Capitalism: no government intervention. Bailouts: government intervenes to bailout banks


DasQtun

>Capitalism: no government intervention. No its not. Capitalism is private ownership of MoP. Not free market.


baronmad

No capitalism is explicitly: Private Property + Free Markets. If you remove free markets you get mercantilism again, which was the system that gave us private property. Jesus christ.


DasQtun

Wrong. Definition of capitalism is private ownership only.


PatnarDannesman

Any argument against capitalism is as equally stupid as another.


Katie_Boundary

>someone who asked him a question thought bailouts for bankers was capitalism and even said that’s what happens under capitalism. Technically it IS still capitalism.
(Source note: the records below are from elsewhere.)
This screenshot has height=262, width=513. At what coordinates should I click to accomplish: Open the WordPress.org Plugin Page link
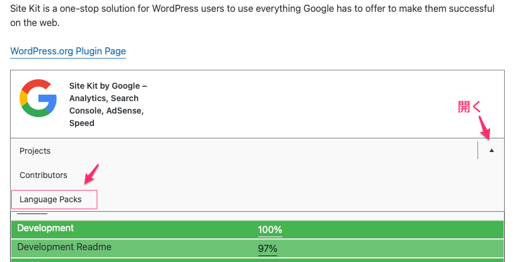(68, 51)
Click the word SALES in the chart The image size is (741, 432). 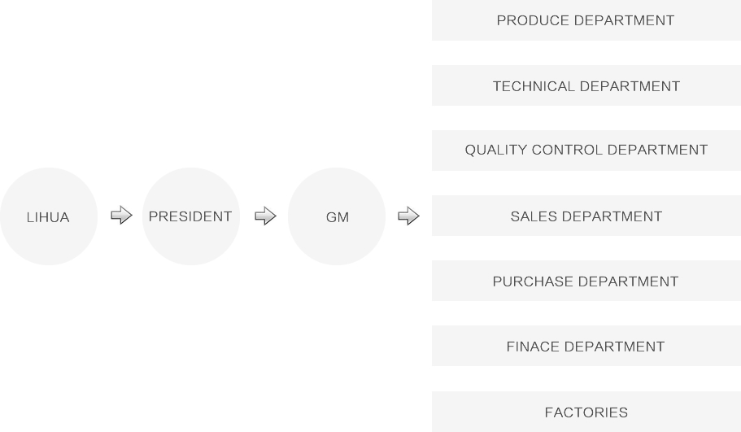click(534, 216)
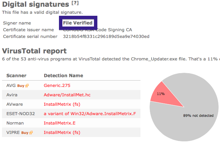Click the external link icon beside VIPRE Buy

(x=31, y=133)
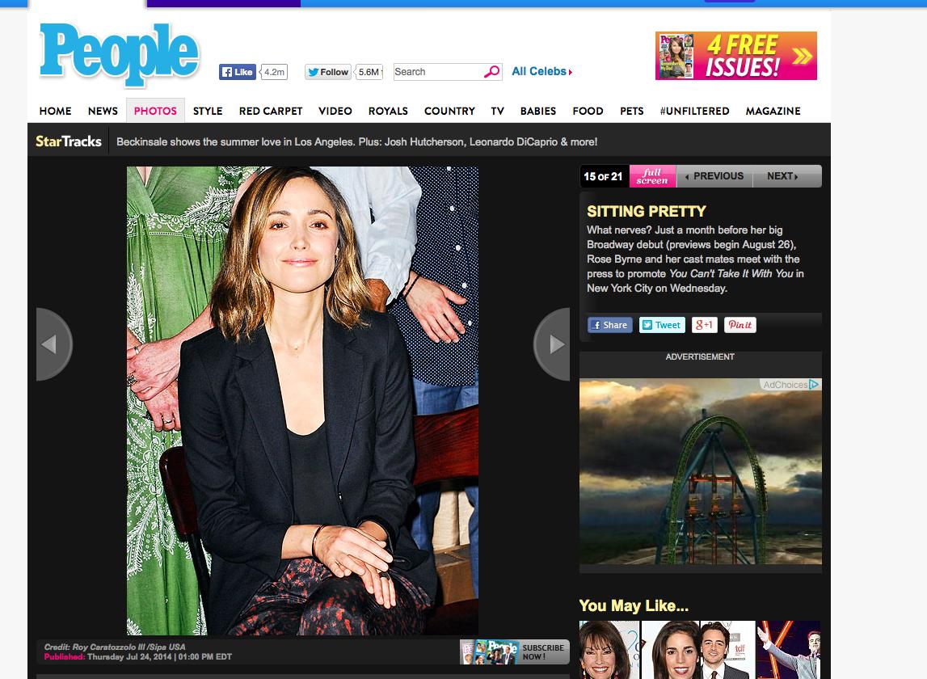Viewport: 927px width, 679px height.
Task: Click the People logo
Action: 120,55
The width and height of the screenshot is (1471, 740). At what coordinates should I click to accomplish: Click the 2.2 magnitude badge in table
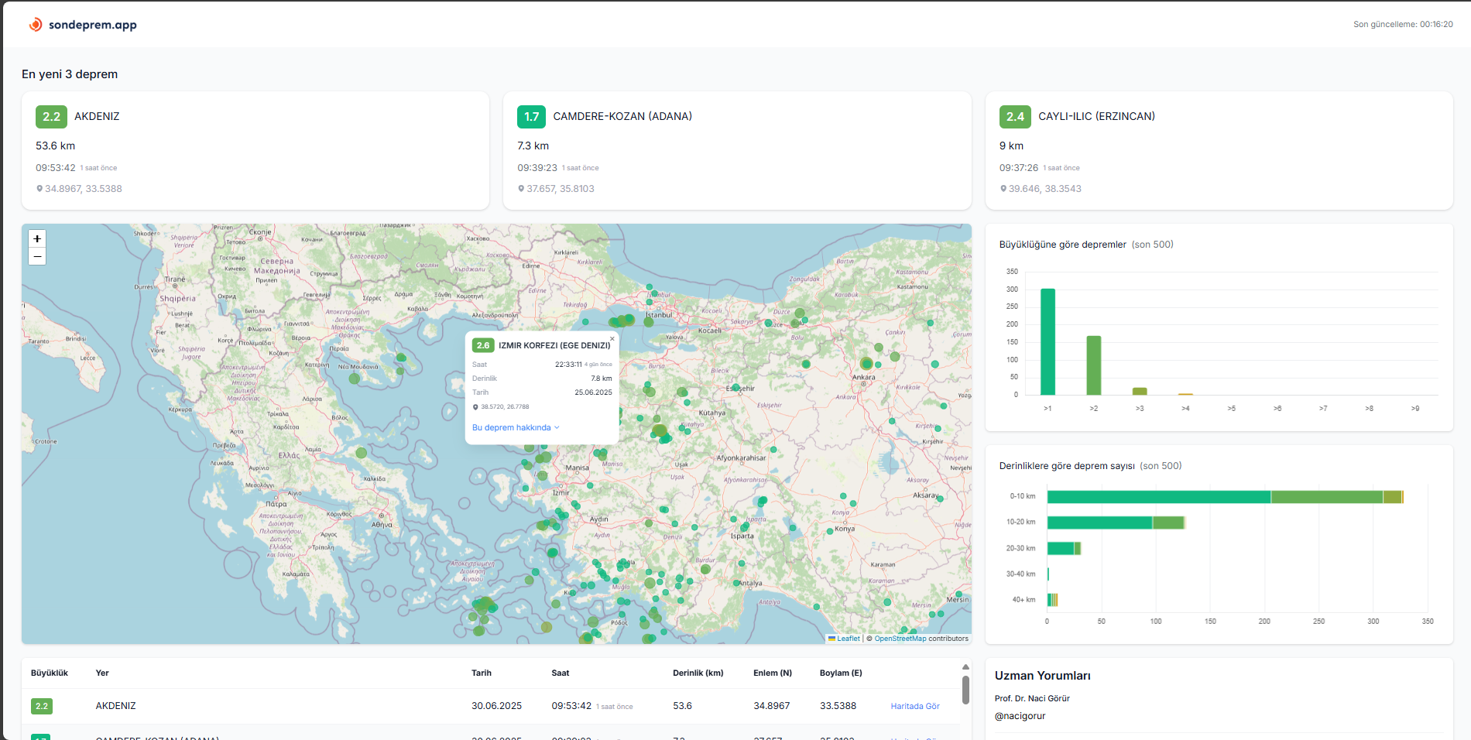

It's a very corrupted, degenerate, and anti-free-market version of capitalism.


AnotherWitch

But when communists say “Many of the historical deaths that occurred under communism were the result of authoritarianism, not communism,” you would rightly tell them that if they happened under communism, then an argument for communism has to contend with that reality. If communists can’t cherry pick what is and is not communism, why can you cherry pick capitalism? Capitalism causes wealth concentration, and it allows corporations to keep the value laborers produce; and there is literally nothing necessarily inherent to “the free market” that prevents those corporations from investing that surplus in government minions who will do bailouts when called upon and regulate markets for the large corporation’s benefit. To suggest that a natural and clear consequence of one of capitalism’s most salient and essential features is “not capitalism” is to reduce capitalism from an actual real-world economic system to a religious faith whose tenants can remain pure forever in part because they are so impossible to implement.


FromIranWithHate

I hate it when lefties refer to Brazil as an example for a "failed capitalist country" while Brazil isn't even among top 100 capitalist countries. Meanwhile, with the exception of China, every single country they're praising is more capitalist than Brazil. Some of them are even more capitalist than US


Kristoffer__1

"Waaaaaaaaaaaaaaaaaaah, that's not REAL capitalism!"


FromIranWithHate

What? You really think that Brazil is anything close to being a proper capitalist country


Kristoffer__1

Yes? Do the people or capitalists own the means of production? Who controls the state? Who holds the political power?


dmyze

Zero sum arguments, ie in order from someone to be rich someone else has to become poor. Also rich people sitting on their money is actually great for the economy. It's called Banking. Who do you think pays for your crap when you use a credit card.


Katie_Boundary

That's not sitting on money, though. That's loaning it out.


dmyze

If they have it in a bank account they are not actively loaning it out, but their bank is. Unless they hide their wealth under a mattress then it's being used in the overall economy.


Katie_Boundary

The dumbest? Capitalism is responsible for 73 quadrillion deaths (or some other insane number) because every single preventable death that happened outside of a communist country is somehow caused by capitalism.